SOURCE EXTRACT section start
American membership organization for education professionals

ASCD, formerly known as the Association for Supervision and Curriculum Development, is an education non-profit organization founded in 1943. It has more than 125,000 members from more than 128 countries, including superintendents, principals, teachers, professors of education, and other educators. The ASCD community also includes affiliate organizations Student Chapters.

While ASCD was initially founded with a focus on curriculum and supervision, the organization now provides professional development, publishing, and event experiences focusing on a broad range of topics for educators.

==History and governance==
ASCD formed when the National Education Association's Society for Curriculum Study and Department of Supervisors and Directors of Instruction merged in 1943. ASCD became totally independent of the NEA in 1972.

In 2023 ASCD merged with ISTE to form the largest education non-profit organization focused on supporting educators in designing high-quality learning experiences for all students. The merger brings together the instructional expertise of ASCD with the innovation expertise of ISTE. The merged organization is led by Richard Culatta, who previously served as the Chief Innovation Officer for the State of Rhode Island and Executive Director at the US Department of Education.

ISTE+ASCD is governed by a Board of Directors, which includes the CEO.

== Educational Leadership ==
Educational Leadership (EL) magazine is ASCD's flagship publication, with a circulation of 135,000. EL provides information about teaching and learning, new ideas and practices relevant to practicing educators, and the latest trends and issues affecting prekindergarten through higher education. EL is published eight times each year, September through May, with a combined issue in December/January.
SOURCE EXTRACT section end
EXTRACTED MATERIAL section start
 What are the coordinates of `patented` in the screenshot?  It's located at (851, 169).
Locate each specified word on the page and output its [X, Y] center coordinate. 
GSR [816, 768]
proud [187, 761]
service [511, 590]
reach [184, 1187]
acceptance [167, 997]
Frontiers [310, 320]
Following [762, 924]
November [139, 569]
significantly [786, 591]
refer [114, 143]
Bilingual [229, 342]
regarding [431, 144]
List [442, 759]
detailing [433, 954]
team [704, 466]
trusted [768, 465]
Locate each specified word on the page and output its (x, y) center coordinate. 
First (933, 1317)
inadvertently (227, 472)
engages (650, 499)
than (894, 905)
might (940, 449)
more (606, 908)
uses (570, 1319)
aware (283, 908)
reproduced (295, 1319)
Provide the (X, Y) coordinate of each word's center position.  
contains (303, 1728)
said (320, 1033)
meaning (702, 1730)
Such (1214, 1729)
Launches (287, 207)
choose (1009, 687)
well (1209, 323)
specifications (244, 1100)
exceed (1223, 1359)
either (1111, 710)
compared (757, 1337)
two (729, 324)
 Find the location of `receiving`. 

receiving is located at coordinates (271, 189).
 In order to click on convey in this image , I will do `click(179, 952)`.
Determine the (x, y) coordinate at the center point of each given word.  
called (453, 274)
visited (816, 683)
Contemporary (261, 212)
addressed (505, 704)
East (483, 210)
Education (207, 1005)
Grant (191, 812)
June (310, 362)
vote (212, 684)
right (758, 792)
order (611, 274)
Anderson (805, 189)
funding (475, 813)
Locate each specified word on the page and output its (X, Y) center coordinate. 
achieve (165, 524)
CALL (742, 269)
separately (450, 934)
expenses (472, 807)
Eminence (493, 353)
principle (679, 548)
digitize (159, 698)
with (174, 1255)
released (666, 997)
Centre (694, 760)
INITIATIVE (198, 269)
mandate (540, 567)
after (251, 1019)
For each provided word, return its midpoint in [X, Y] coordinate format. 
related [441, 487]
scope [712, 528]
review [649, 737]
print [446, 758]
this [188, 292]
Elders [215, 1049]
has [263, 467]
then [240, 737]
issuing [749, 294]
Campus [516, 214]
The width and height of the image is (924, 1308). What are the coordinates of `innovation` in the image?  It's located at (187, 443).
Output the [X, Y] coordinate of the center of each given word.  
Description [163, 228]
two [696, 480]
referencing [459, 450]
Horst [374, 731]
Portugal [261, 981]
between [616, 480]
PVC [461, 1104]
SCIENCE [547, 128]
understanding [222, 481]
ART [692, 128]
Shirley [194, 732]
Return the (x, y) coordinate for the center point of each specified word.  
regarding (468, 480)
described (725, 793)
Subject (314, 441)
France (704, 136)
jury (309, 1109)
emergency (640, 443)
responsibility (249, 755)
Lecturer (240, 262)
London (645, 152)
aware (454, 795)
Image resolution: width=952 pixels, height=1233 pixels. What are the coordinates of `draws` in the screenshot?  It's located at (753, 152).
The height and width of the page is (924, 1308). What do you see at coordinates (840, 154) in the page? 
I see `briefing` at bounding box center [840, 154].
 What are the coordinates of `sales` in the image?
EXTRACTED MATERIAL section end
**PROBLEMS TO SOLVE:**
**a)** According to the text on ASCD, in what year did the organization become fully independent of the National Education Association?
**b)** Extend the text on ASCD, picking up right after its final sentence.

**ANSWERS GIVEN:**
**a)** 1972

**b)**
==Key Initiatives==
In March 2007, ASCD launched its Whole Child Initiative to ensure all children are healthy, safe, engaged in learning, supported by caring adults, and academically challenged. The public-engagement and advocacy campaign encourages schools and communities to work together so that each student has access to a challenging curriculum in a healthy and supportive environment. ASCD contends that "current educational practice and policy focus overwhelmingly on academic achievement. This achievement, however, is but one element of student learning and development and only a part of any complete system of educational accountability." Partner organizations, such as the American School Health Association, Developmental Studies Center, and the National School Boards Association, have signed on in support of the initiative. Other key initiatives include Differentiated instruction, Understanding by Design, and What Works in Schools.

==Programs, products, and services==
ASCD offers four main services; events, publishing, professional learning, and membership. In 2024 ASCD announced that its flagship Annual Conference would be co-located with the ISTE annual conference (ISTELive) beginning in San Antonio in 2025. In 2026 the co-located ISTELive and ASCD Annual Conference will be held in Orlando Florida from June 28th to July 1st 2026.